Q: An old but colorful Oriental rug covers our entrance hall, which leads to a wooden stairway, which is also in need of some kind of floor covering. We can't afford to buy antique Oriental carpeting for the stairs. Can you make an alternate recommendation that won't involve frequent maintenance?
A: The category of "Oriental rugs" covers a multitude of styles as well as colors, so I'm not sure exactly what your rug looks like. I'll assume, though, that it's done in a large and geometric pattern with colors ranging from beige or red to deep blue, a fairly typical motif.
If this is the case, my advice would be to install a runner, as opposed to a full carpet, on the stairway.
Runners usually come in a 27-inch width, which should allow part of the wooden stairs to serve as a border on either side of the treads and risers. As a maintenance bonus, it's possible to turn a runner around when wear begins to show along the edge of the steps.

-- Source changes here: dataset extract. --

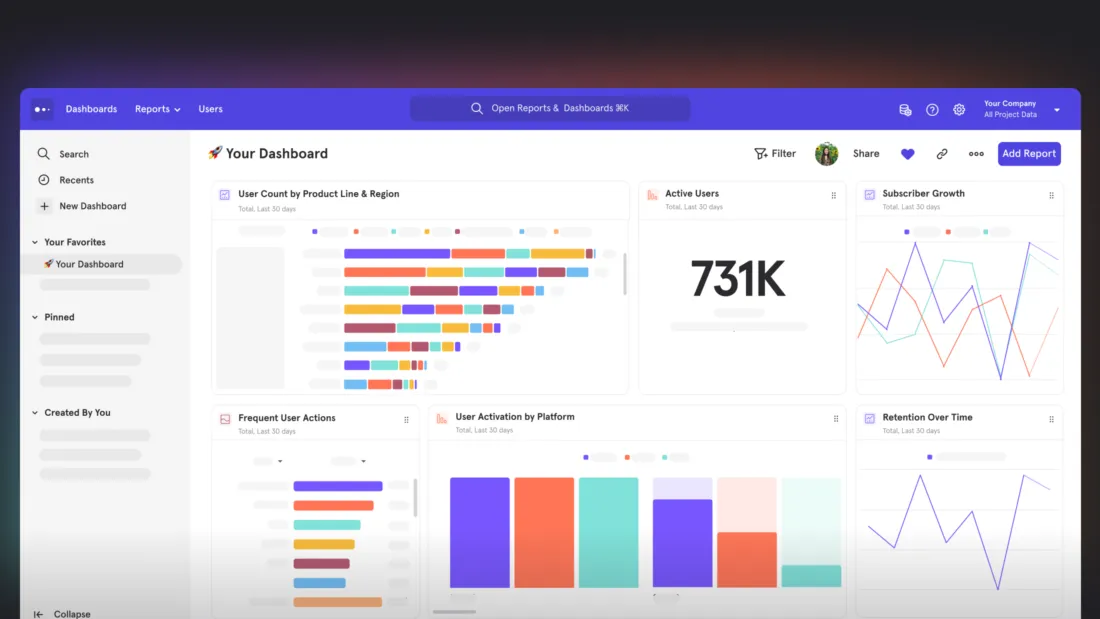Open the ellipsis more-options icon near Add Report
Viewport: 1100px width, 619px height.
(976, 153)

Patterned carpets are usually recommended for stairways, particularly because they're good at disguising wear and soiling. But since you already have a decorative rug in the entrance hall, it's important that the runner not be seen as a competing element. This means that a pattern can still be used as long as its scale is different and its colors are roughly the same as what appears on the hallway rug.
For example, if your rug has a geometric pattern, the runner might feature a smaller diamond-shaped design. A trellislike or even a pin-dot design might also be appropriate. The runner's colors should emphasize two or three of the shades found in the existing rug.
Wool, of course, is an excellent yarn for heavily trafficked areas. Less expensive nylon, when it features warrantied static, soil and stain protection, can be an equally good choice.
Here's an example of Worryfree nylon carpeting by Galaxy used as a stairway runner. In this case, light beige carpeting continues from the entrance hall. It's accompanied by a separately applied border in a dark taupe shade, which makes for a subtle and attractive combination. Designers Allen Scruggs and Douglas Meyers decided on this approach because they wanted to complement a decorative floor treatment in the entrance hall.
The carpeting was upholstered to the staircase in a way that shows the actual delineation between the central part of the runner and its border. In a more traditional installation, the taupe-colored border would have been sewn directly to the main beige runner. Another possibility, with a non-upholstered installation, is to attach a brass rod as a divider between the tread and the riser.